Два года назад Ирине повезло. Известный режиссер Владимир Бортко взялся за экранизацию «Идиота» Достоевского, большая часть съемок которого проходила в Питере. Режиссеру порекомендовали Ирину как первоклассного гримера, и она столь блестяще справилась со своей работой, что ровно через год он снова пригласил ее принять участие в не менее грандиозном проекте – сериале по булгаковскому «Мастеру и Маргарите». Ирина действительно была профессионалом, и Нестеров в свое время частенько пользовался ее услугами. Вообще-то, глубоко заблуждается тот, кто полагает, что сотрудники наружки в своей деятельности постоянно пользуются париками, клеют себе накладные усы, бороды и используют всяческий грим. На самом деле такие фокусы требуют, как минимум, часа кропотливой работы мастера-гримера, иначе весь этот маскарад в самый неподходящий момент потечет, сползет, либо отклеится (как злосчастный ус у знаменитого Ле-лика в «Бриллиантовой руке»). Это только в старых фильмах про подпольщиков шпики и филеры страсть как любили изменять свою внешность. Но поскольку Ирина имела самое прямое отношение к кино, то к просьбам мужа сотворить с ним что-нибудь эдакое (в зависимости от характера и серьезности задания) она подходила с пониманием и всегда творчески. Лучше всего ей удавалось создавать мужу образы ханыг и бомжеватого вида личностей. В одном из таких образов Нестерова однажды не узнала даже родная мать (уж на что у нее был профессионально наметанный глаз разведчика). Но вершиной перевоплощения Александра Сергеевича стал типаж престарелого торгового агента, сиречь коробейника, коих во второй половине 90-х расплодилось по всему Питеру как тараканов.
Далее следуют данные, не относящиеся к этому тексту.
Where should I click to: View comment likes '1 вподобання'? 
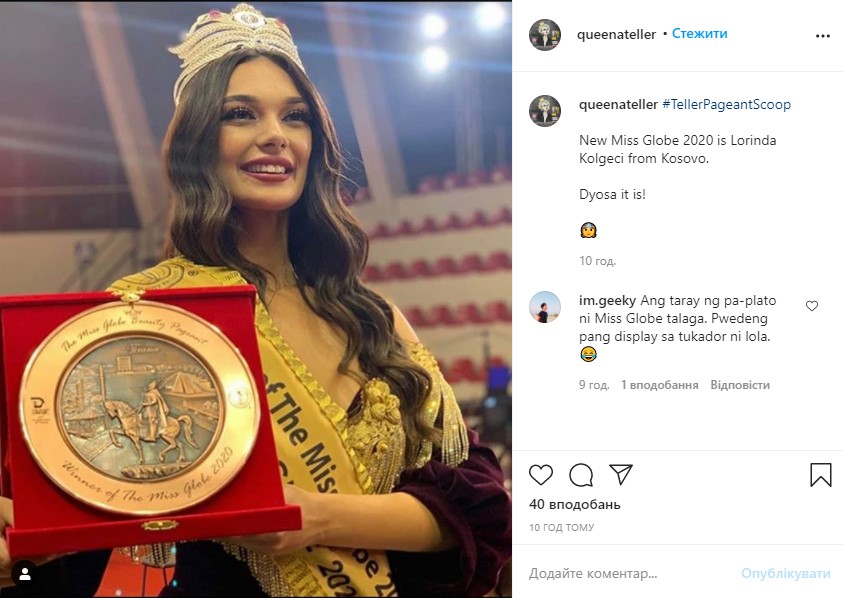point(660,385)
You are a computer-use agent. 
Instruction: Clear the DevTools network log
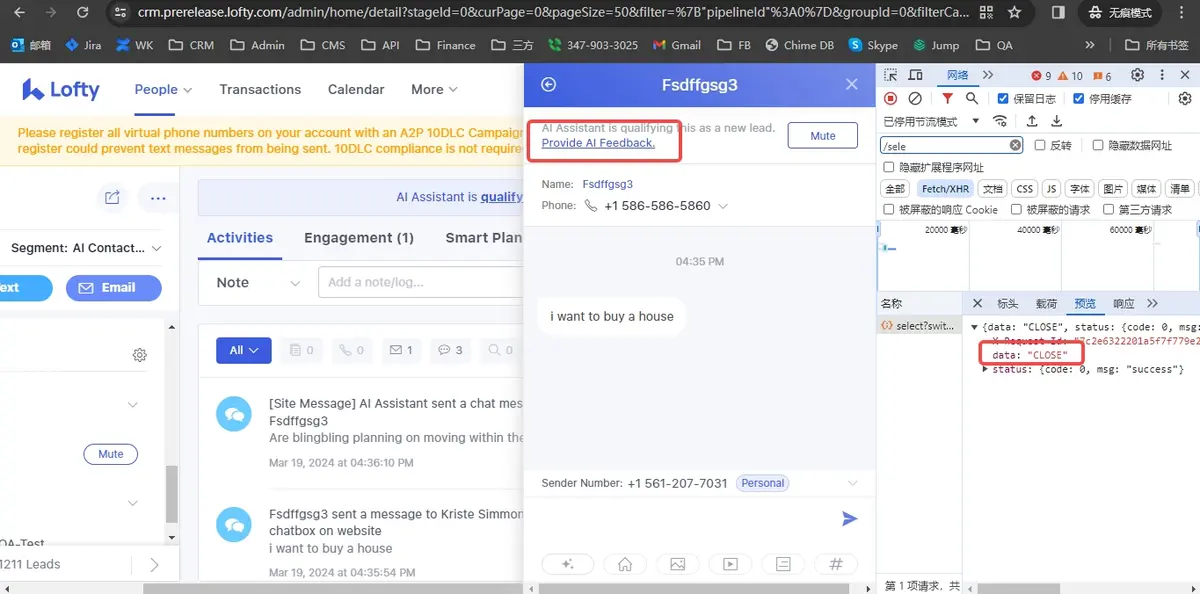click(x=915, y=98)
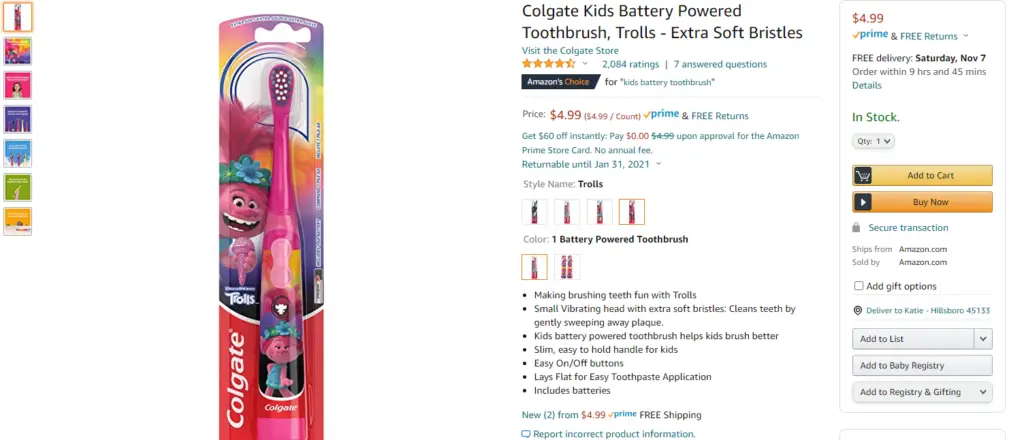Viewport: 1024px width, 440px height.
Task: Open the 7 answered questions link
Action: pyautogui.click(x=720, y=65)
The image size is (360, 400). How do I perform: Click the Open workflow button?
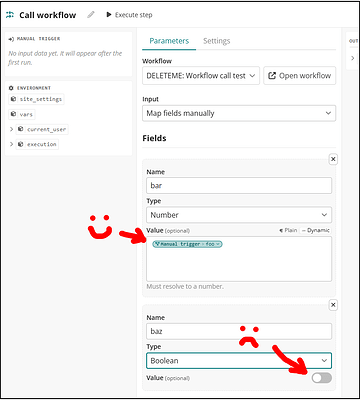300,76
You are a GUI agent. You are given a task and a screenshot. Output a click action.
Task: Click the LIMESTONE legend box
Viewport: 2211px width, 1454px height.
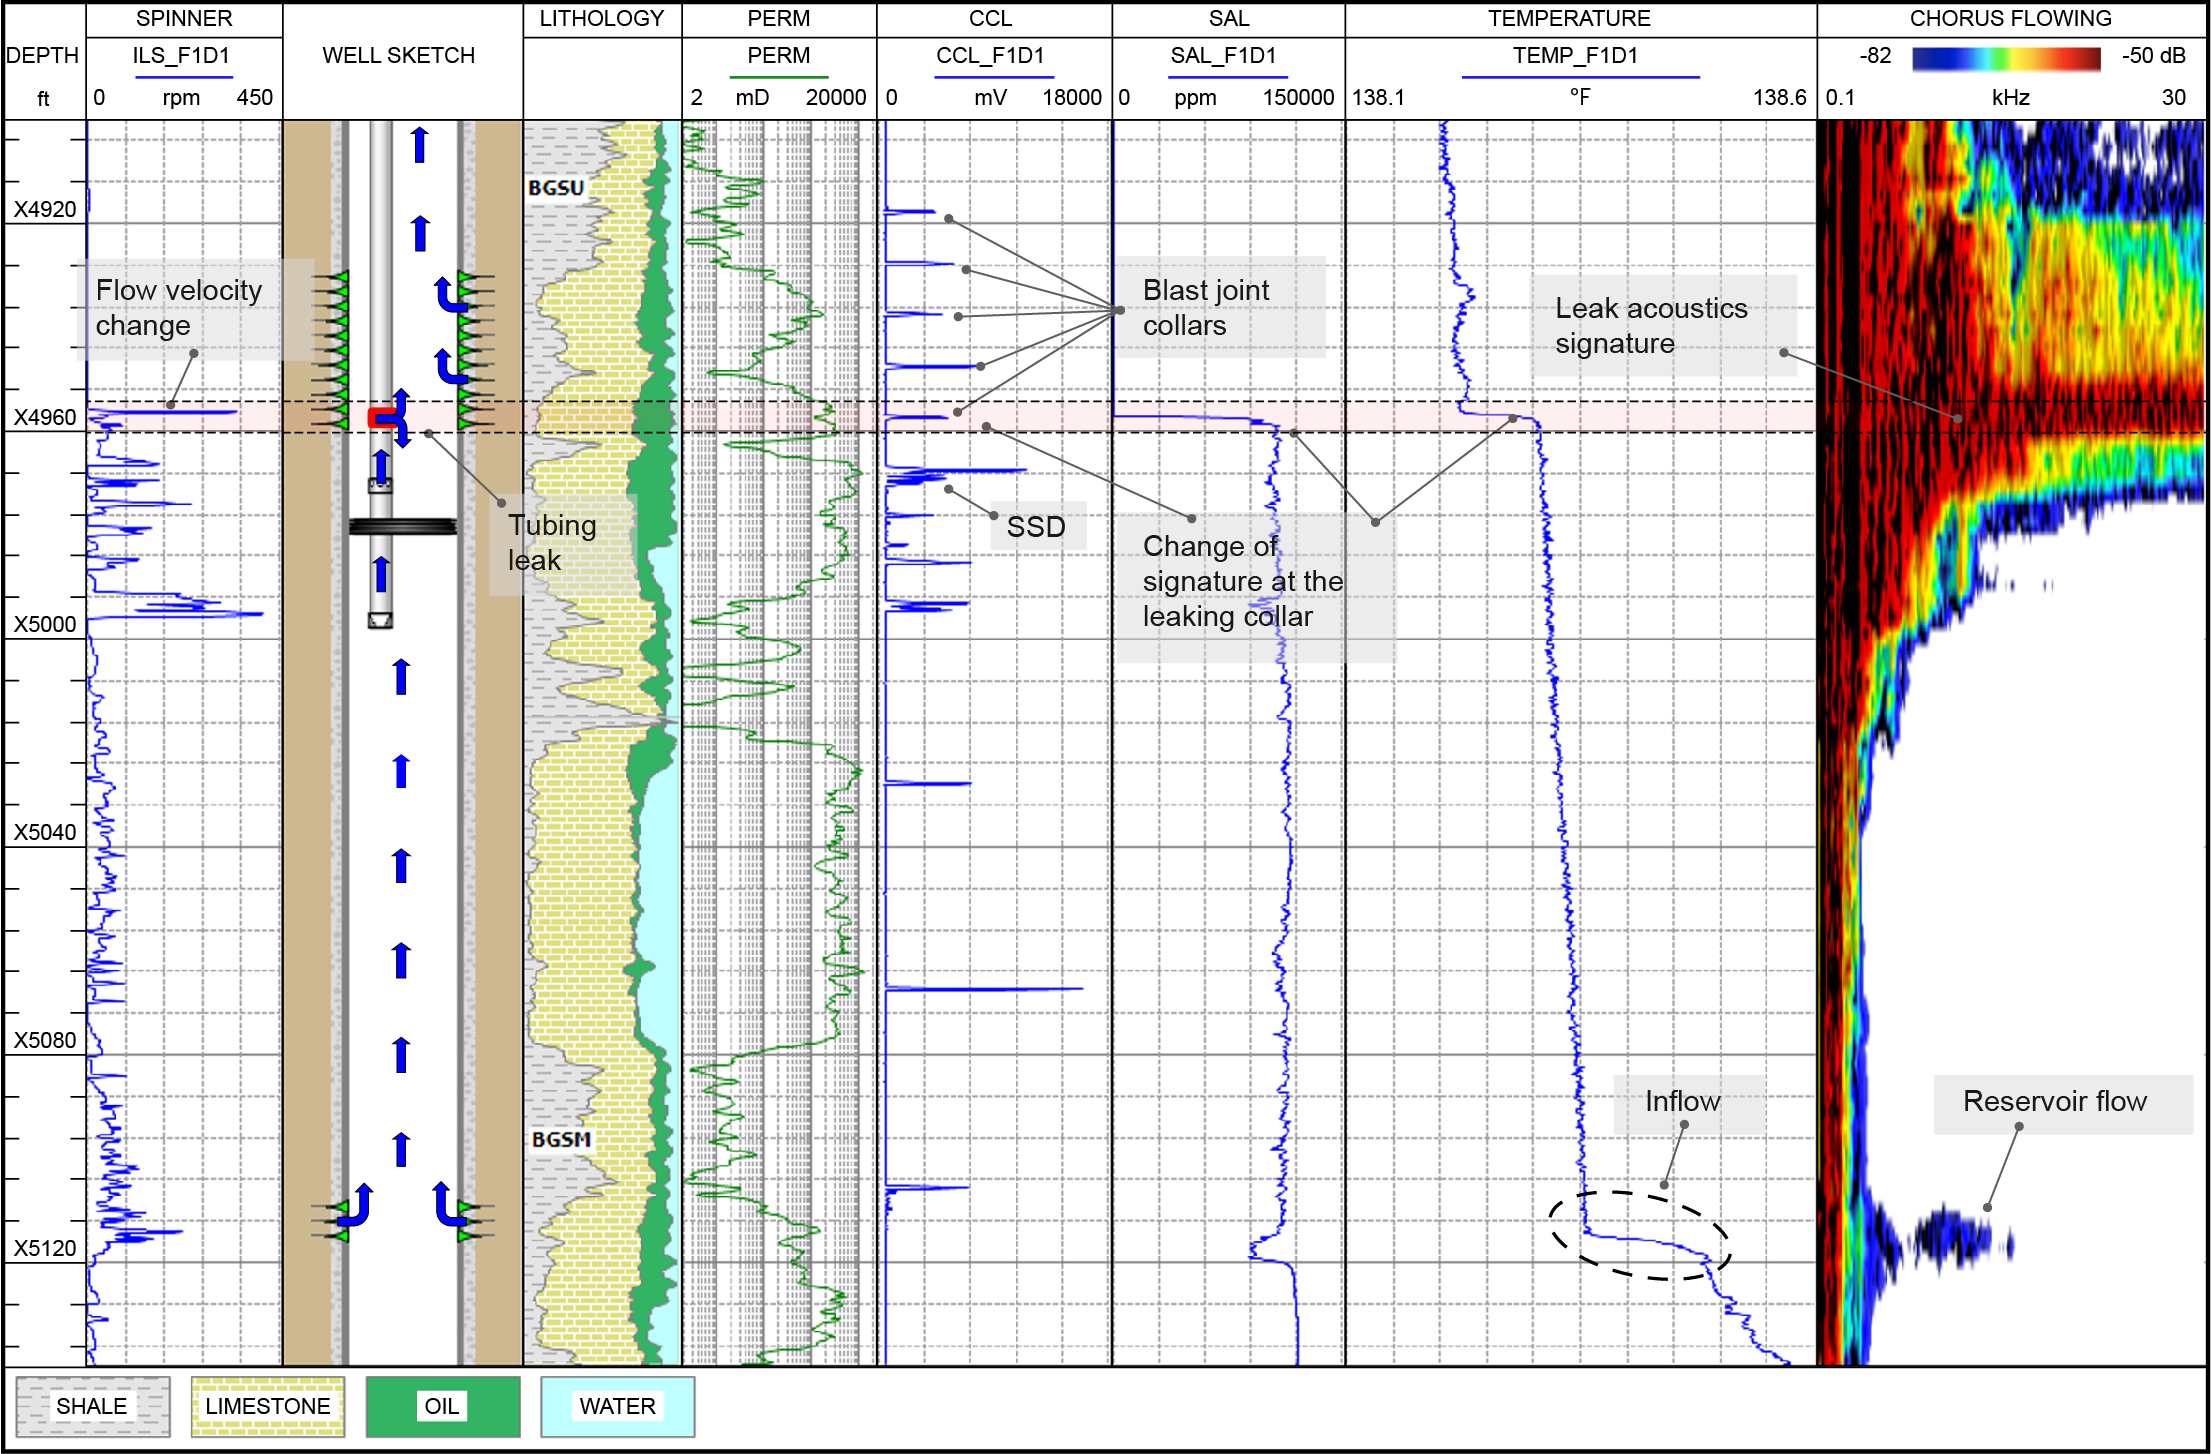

Впрочем, этот случай к работе не имел ни малейшего отношения – просто Нестеров и его коллеги решили устроить небольшой розыгрыш в честь дня рождения начальника отдела Нечаева. Весело тогда было всем, кроме дежурившего в тот день Сереги Васильева, – Нечаев, сначала разозлившийся, но затем от души посмеявшийся вместе с остальными, влепил-таки ему полновесный выговор – за ротозейство.
В тот день Нестеров, загримированный под старичка-боровичка лет семидесяти, подошел к конторе, волоча за собой «усладу пенсионера» – тележку на колесиках. Он благополучно миновал три двери с кодовыми замками и попал в небольшой коридорчик, в конце которого помещалась дежурка. Предупрежденные ребята отвлекли разговорами дежурного Серегу Васильева, максимально перекрыв ему при этом сектор обзора.